Por la mañana me sentía como si me hubieran amputado una pierna, o quizás un brazo; me miré al espejo y la imagen de una chica extraña me devolvió la mirada. No se parecía nada a mi: los ojos estaban enmarcados por profundas ojeras y los párpados se veían un poco hinchados, el cabello estaba demasiado enmarañado y descuidado, como si no tuviera ni la más mínima intención de verse bien cuando menos para sí misma… pero esa chica en el espejo era yo. Intenté sonreírme a mí misma, pero no conseguí otra cosa más que esbozar una mueca que distaba mucho de una verdadera sonrisa.
¿Hacía cuánto tiempo que me encontraba así? La verdad es que no recuerdo cuándo fue la última vez que logré conciliar el sueño de manera grata, y ahora dudo de la existencia de esos momento, sólo me levanto siempre con una terrible pesadez en el estómago y la espalda, sin el más mínimo rastro de haber dormido, mucho menos haber descansado. Parece que por las noches hay entes sombríos que absorben no sólo mi energía, sino también mi vida, y día con día me despierto sintiéndome más muerta que el día anterior.

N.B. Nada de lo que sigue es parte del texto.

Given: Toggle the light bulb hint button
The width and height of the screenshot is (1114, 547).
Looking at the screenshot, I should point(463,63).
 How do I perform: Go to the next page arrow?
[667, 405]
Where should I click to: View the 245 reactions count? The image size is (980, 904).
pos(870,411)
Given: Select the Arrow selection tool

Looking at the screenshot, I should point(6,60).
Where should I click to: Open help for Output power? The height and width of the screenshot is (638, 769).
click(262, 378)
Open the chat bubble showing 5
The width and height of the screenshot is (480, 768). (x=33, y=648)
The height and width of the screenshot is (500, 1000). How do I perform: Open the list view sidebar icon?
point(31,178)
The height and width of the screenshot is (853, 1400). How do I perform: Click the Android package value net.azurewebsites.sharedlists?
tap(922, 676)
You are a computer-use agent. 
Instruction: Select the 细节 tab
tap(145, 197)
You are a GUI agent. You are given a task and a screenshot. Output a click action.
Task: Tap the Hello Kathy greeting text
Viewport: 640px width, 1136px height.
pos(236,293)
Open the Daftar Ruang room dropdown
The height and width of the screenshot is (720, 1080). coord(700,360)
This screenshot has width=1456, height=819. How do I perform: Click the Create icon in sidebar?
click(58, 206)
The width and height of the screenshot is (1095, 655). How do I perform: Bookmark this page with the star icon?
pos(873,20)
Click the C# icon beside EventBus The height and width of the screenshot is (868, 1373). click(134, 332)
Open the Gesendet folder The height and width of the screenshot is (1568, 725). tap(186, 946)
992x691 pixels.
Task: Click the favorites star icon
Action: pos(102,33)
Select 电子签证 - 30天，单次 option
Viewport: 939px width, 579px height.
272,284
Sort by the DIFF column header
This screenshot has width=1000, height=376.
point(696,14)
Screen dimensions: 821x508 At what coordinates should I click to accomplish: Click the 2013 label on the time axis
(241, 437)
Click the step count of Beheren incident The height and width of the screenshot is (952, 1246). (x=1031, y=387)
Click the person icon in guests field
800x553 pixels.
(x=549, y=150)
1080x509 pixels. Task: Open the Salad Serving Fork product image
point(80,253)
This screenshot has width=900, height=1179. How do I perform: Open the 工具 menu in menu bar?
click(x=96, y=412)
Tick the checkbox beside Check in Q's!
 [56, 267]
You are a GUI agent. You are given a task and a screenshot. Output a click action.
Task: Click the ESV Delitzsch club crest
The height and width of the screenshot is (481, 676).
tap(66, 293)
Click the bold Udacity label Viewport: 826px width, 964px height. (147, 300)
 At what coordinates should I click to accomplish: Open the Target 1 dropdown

En las pocas ocasiones en que logro recordar mis sueños, simplemente no deseo despertar nunca más; es cuando siento verdaderamente una paz y alegría interior que no puedo alcanzar en la vigilia, es como si escapara de mi cruda realidad al mundo maravilloso que siempre he deseado… ¿Será por eso que se trata de sueños? ¿Qué los sueños no son acaso la manera en que calmamos nuestros instintos y necesidades?...
… a veces creo que lo correcto no es que les llamen necesidades, sino NECEDADES…
Vaya, ahora recuerdo qué fue lo que soñé anoche.